Maryland passed, at the session of its legislature in 1831-1832, a law providing a board of managers to use a fund appropriated for the purpose of removing the free people of color to Liberia in connection with the State colonization society.[51] Another act forbade the introduction of slaves either for sale or resident and the immigration of free Negroes. It imposed many disabilities on the resident free people of color so as to force them to emigrate.[52] Delaware, which had by its constitution of 1831, restricted the right of franchise to whites[53] enacted in 1832 an act preventing the use of firearms by free Negroes and provided also for the enforcement of the law of 1811 against the immigration of free Negroes and mulattoes, prohibited meetings of blacks after ten o'clock and forbade non-resident blacks to preach.[54]
In 1831 Tennessee forbade free persons of color to immigrate into that State under the penalty of fine for remaining and imprisonment in default of payment. Persons emancipating slaves had to give bond for their removal to some point outside of the State[55] and additional penalties were provided for slaves found assembling or engaged in conspiracy. Georgia enacted a measure to the effect that none might give credit to free persons of color without order from their guardian required by law and, if insolvent, they might be bound out. It further provided that neither free Negroes nor slaves might preach or exhort an assembly of more than seven unless licensed by justices on certificate of three ordained ministers. They were also forbidden to carry firearms.[56] North Carolina, in which Negroes voted until 1834, enacted in 1831 a special law prohibiting free Negroes from preaching and slaves from keeping house or going at large as free men. To collect fines of free Negroes the law authorized that they might be sold.[57] The new constitution of the State in 1835 restricted the right of suffrage to white men. South Carolina passed in 1836 a law prohibiting the teaching of slaves to read and write under penalties, forbidding too the employment of a person of color as salesman in any house, store or shop used for trading. Mississippi had already met most of these requirements in the slave code in the year 1830.[58]

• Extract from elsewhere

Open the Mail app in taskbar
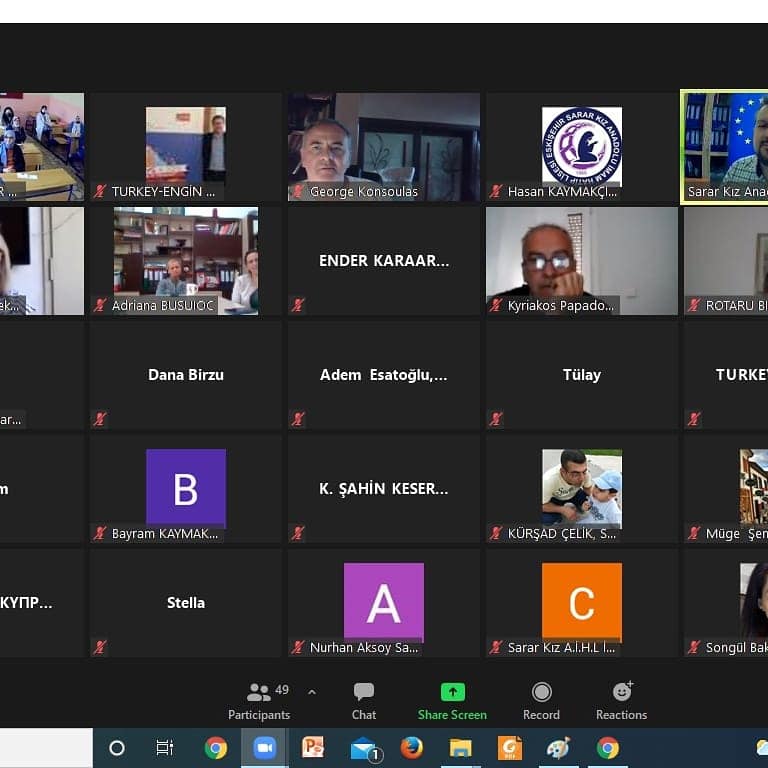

In Louisiana it was deemed necessary to strengthen the slave code. An act relative to the introduction of slaves provided that slaves should not be introduced except by persons immigrating to reside and citizens who might become owners.[59] Previous legislation had already provided severe penalties for persons teaching Negroes to read and write and also had made provision for compelling free colored persons to leave the State.[60] In 1832 the State of Alabama enacted a law making it unlawful for any free person of color to settle within that commonwealth. Slaves or free persons of color should not be taught to spell, read or write. It provided penalties for Negroes writing passes and for free blacks associating or trading with slaves. More than five male slaves were declared an unlawful assembly but slaves could attend worship conducted by whites yet neither slaves nor free Negroes were permitted to preach unless before five respectable slaveholders and the Negroes so preaching were to be licensed by some neighboring religious society. It was provided, however, that these sections of the article did not apply to or affect any free person of color who, by the treaty between the United States and Spain, became citizens of the United States.[61]
So many ills of the Negro followed, therefore, that one is inclined to question the wisdom of the insurgent leader. Whether Nat Turner hastened or postponed the day of the abolition of slavery, however, is a question that admits of little or much discussion in accordance with opinions concerning the law of necessity and free will in national life. Considered in the light of its immediate effect upon its participants, it was a failure, an egregious failure, a wanton crime. Considered in its necessary relation to slavery and as contributory to making it a national issue by the deepening and stirring of the then weak local forces, that finally led to the Emancipation Proclamation and the Thirteenth Amendment, the insurrection was a moral success and Nat Turner deserves to be ranked with the greatest reformers of his day.